Brief:
Where does the string "computer" appear in the records? Copy each line that holds it.

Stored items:
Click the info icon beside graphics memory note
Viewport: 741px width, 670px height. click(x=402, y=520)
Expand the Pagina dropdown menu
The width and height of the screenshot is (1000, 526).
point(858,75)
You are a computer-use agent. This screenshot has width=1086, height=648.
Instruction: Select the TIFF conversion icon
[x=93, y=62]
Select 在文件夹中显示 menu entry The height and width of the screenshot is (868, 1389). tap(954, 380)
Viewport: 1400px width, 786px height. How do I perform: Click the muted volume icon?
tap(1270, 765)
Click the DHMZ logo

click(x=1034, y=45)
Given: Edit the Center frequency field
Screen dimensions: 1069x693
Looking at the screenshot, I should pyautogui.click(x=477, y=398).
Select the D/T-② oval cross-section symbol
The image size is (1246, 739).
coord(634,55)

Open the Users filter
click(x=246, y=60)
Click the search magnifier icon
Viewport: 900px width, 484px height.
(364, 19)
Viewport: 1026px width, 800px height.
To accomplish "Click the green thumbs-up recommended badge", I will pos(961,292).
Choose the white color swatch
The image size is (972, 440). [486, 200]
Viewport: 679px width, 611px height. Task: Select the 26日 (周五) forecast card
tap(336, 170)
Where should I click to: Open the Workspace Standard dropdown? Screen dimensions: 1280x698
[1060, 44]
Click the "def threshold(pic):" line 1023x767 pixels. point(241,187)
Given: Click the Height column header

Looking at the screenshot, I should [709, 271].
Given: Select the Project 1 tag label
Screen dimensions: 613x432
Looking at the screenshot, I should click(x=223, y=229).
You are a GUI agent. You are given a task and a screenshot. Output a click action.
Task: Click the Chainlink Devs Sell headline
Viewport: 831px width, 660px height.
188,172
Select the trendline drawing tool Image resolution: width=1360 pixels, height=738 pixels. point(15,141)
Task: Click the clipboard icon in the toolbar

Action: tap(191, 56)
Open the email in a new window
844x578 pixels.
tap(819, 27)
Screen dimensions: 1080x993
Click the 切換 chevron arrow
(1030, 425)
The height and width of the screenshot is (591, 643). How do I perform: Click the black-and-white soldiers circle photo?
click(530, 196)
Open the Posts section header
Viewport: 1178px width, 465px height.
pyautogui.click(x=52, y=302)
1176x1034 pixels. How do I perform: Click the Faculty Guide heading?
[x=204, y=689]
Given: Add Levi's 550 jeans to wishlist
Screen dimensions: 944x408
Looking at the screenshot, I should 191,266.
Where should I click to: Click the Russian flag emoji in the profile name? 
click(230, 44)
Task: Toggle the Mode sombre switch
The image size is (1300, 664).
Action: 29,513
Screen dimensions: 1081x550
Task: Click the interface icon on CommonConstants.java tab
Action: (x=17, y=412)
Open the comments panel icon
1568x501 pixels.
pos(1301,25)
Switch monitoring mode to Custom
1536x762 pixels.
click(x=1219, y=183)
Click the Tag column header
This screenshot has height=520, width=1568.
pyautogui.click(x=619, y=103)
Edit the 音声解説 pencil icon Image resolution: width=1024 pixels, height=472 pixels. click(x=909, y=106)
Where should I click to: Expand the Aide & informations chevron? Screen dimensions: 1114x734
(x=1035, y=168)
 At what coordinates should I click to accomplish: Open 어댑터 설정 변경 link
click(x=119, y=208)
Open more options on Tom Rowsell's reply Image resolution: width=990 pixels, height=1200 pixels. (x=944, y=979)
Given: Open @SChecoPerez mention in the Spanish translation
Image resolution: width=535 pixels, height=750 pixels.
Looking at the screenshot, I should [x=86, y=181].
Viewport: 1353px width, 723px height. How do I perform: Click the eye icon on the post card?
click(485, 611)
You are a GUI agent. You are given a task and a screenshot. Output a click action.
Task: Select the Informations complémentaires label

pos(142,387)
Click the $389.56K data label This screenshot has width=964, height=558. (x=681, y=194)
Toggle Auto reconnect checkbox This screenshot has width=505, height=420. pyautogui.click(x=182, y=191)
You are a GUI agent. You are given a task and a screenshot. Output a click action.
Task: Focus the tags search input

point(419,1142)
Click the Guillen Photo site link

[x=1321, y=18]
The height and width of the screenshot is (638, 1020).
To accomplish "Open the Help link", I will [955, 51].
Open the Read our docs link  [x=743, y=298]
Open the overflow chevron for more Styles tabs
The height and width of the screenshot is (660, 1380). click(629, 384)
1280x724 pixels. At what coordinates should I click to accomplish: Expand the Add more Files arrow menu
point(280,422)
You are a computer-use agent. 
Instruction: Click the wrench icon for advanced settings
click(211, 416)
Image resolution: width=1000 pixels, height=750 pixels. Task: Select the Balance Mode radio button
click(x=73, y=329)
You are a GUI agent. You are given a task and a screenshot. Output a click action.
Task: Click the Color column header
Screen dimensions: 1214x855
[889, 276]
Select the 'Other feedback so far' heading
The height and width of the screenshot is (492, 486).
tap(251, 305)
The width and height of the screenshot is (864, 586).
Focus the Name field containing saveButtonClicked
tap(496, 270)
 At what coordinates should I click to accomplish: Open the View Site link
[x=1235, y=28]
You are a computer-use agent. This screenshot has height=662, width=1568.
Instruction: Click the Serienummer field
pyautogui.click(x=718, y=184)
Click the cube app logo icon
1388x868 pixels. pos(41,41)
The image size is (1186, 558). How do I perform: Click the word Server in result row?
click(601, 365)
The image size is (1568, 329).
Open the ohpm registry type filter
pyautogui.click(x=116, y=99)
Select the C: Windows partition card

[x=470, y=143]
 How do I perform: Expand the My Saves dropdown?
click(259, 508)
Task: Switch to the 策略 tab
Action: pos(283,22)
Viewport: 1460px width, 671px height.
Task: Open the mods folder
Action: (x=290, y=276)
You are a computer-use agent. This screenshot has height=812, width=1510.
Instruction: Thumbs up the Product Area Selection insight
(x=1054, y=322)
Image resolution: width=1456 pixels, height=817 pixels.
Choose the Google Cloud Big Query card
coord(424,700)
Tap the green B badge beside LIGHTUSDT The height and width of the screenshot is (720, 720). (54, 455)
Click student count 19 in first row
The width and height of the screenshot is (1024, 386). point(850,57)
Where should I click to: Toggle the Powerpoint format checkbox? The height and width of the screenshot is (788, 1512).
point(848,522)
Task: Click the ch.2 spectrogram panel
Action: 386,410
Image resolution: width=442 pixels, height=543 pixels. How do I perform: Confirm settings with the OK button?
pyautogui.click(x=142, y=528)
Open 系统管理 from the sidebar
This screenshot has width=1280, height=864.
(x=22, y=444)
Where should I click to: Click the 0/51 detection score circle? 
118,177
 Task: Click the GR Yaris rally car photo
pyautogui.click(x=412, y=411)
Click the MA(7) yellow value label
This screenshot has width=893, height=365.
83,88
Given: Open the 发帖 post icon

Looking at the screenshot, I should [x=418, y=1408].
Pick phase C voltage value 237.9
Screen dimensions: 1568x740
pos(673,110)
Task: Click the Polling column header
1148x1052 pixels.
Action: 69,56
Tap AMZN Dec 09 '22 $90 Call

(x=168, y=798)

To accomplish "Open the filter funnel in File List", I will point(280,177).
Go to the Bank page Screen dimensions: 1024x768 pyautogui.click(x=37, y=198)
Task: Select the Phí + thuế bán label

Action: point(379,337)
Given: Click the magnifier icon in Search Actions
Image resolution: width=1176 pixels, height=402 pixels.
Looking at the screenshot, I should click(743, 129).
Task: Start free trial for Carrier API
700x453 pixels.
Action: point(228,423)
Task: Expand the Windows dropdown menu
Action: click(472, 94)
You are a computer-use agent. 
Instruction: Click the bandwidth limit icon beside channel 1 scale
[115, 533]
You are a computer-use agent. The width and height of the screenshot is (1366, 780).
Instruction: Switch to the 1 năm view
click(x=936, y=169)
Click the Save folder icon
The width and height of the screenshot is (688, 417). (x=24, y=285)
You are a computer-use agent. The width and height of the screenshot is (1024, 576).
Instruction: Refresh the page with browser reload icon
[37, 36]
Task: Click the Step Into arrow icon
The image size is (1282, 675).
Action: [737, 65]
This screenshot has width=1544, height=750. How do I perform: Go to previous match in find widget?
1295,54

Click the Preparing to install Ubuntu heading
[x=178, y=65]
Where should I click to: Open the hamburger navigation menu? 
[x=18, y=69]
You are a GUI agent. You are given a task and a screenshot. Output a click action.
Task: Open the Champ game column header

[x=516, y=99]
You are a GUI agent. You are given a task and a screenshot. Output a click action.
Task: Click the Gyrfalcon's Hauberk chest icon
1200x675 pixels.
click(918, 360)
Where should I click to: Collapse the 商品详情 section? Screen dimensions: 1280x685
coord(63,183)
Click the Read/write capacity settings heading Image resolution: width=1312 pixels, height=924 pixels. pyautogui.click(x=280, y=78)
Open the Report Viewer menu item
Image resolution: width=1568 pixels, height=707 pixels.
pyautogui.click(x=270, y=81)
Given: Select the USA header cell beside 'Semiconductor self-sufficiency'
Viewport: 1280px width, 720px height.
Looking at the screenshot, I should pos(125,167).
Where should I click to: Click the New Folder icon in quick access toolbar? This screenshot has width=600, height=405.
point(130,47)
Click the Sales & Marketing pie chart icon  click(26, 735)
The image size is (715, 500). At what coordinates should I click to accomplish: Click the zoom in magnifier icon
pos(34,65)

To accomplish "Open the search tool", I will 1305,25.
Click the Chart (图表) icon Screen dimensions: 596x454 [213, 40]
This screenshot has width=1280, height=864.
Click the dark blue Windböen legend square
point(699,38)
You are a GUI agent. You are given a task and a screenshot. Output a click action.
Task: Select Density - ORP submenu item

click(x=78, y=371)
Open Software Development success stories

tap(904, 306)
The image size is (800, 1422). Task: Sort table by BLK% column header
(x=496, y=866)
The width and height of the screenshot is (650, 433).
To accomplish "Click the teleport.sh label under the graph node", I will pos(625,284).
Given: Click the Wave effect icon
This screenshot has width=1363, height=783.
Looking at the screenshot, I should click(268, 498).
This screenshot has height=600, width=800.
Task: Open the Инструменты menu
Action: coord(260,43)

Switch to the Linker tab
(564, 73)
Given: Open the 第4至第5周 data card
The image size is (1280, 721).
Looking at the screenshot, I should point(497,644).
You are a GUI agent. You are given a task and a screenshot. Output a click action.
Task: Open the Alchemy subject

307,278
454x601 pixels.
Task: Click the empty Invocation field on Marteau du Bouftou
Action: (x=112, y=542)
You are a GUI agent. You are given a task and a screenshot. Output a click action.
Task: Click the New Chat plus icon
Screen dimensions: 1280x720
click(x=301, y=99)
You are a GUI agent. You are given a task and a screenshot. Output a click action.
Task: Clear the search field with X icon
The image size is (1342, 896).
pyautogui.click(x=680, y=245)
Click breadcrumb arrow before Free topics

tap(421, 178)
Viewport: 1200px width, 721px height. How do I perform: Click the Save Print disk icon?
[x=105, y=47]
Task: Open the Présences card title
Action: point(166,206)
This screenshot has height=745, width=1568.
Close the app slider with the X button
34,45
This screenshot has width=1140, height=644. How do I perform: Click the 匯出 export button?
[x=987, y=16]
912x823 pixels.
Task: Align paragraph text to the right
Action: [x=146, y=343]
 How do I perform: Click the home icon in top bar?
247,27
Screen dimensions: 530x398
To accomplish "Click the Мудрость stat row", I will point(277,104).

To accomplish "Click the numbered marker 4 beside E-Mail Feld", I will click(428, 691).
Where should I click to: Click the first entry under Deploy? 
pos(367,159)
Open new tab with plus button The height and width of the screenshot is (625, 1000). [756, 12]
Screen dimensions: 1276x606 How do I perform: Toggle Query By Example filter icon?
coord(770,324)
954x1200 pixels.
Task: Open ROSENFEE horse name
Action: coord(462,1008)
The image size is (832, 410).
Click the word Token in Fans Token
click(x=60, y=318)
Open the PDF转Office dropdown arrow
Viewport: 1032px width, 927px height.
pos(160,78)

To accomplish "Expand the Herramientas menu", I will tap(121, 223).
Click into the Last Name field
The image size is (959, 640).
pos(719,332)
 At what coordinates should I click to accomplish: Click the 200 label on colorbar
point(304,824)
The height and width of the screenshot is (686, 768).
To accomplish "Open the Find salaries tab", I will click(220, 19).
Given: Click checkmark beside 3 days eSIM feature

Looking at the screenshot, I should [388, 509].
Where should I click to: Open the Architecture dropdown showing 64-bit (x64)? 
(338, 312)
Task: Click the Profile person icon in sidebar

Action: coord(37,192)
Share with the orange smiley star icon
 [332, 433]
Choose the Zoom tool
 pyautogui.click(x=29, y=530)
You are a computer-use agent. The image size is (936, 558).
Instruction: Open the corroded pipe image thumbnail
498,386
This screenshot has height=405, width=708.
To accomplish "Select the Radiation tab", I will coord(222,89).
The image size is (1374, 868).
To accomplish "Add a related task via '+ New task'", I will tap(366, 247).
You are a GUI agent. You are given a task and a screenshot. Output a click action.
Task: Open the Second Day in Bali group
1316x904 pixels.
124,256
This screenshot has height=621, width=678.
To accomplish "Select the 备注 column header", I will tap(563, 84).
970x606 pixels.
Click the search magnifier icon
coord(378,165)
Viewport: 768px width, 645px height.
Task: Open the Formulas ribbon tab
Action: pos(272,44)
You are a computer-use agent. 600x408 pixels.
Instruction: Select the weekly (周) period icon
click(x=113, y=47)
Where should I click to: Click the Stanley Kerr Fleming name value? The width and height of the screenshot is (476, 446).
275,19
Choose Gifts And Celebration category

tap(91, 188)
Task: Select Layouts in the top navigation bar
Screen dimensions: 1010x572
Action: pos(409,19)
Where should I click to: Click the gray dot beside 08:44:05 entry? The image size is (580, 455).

Solution to the problem:
You are a computer-use agent. This screenshot has width=1086, height=648.
You are a computer-use agent. 
You are a computer-use agent. This screenshot has height=662, width=1568.
You are a computer-use agent. This screenshot has height=812, width=1510.
You are a computer-use agent. 
You are a computer-use agent. The width and height of the screenshot is (1366, 780).
You are a computer-use agent. The width and height of the screenshot is (1024, 576).
You are a computer-use agent. The image size is (936, 558).
You are a computer-use agent. 600x408 pixels.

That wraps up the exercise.